● **Source data**
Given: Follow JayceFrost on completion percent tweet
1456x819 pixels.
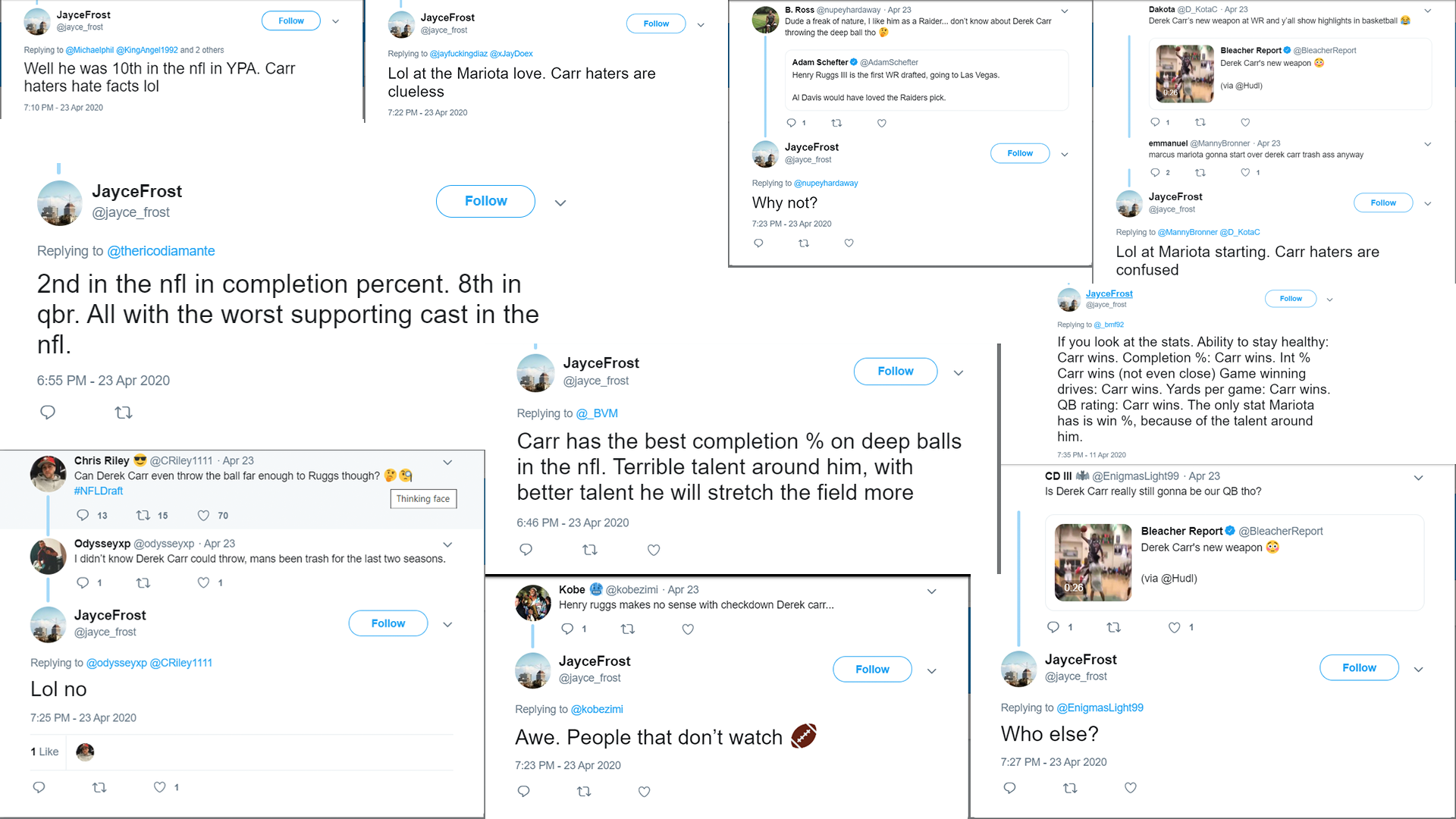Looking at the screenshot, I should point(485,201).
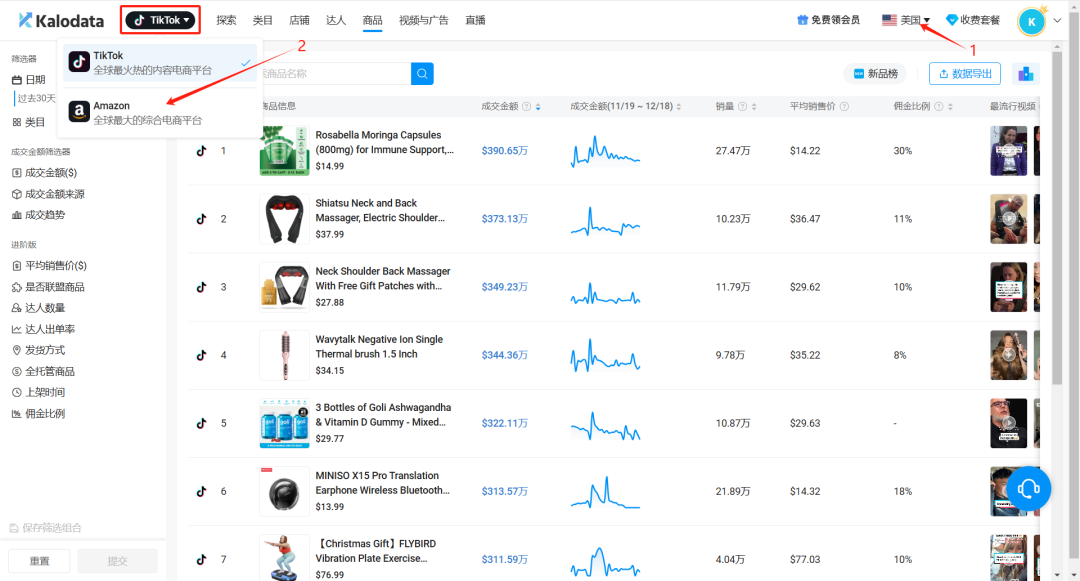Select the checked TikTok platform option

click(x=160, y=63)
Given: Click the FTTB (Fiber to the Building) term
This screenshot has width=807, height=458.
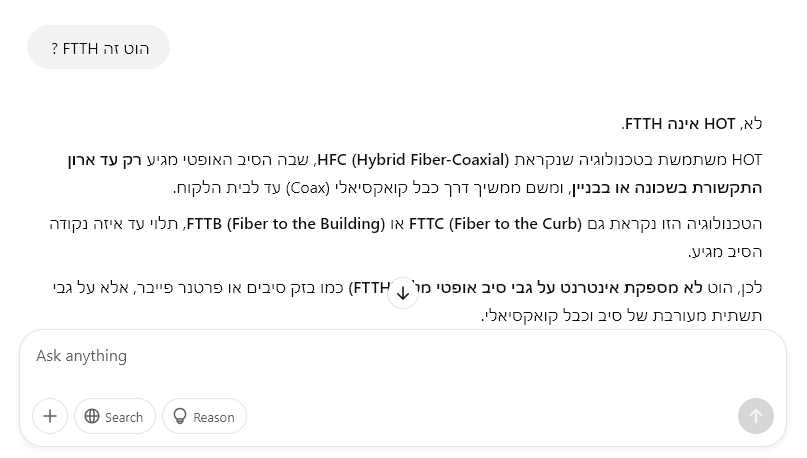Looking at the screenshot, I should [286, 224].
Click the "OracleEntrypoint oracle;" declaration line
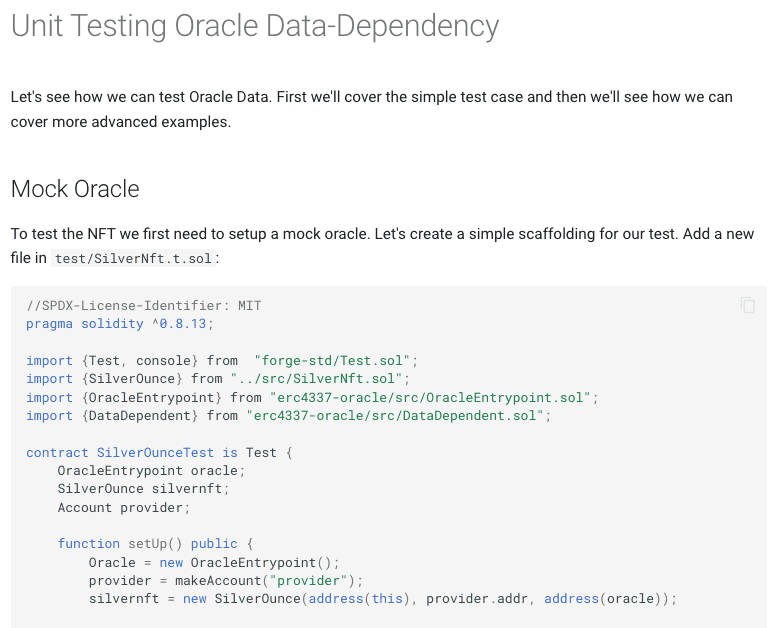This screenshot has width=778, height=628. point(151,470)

● **Task objective**
Output exactly the lines from the one containing "This screenshot has width=807, height=458." through the last line of the records above, both included, and leave out the pictures.

● **Result for this task**
This screenshot has width=807, height=458.
Looking at the screenshot, I should [286, 224].
Click the "OracleEntrypoint oracle;" declaration line
This screenshot has width=778, height=628. point(151,470)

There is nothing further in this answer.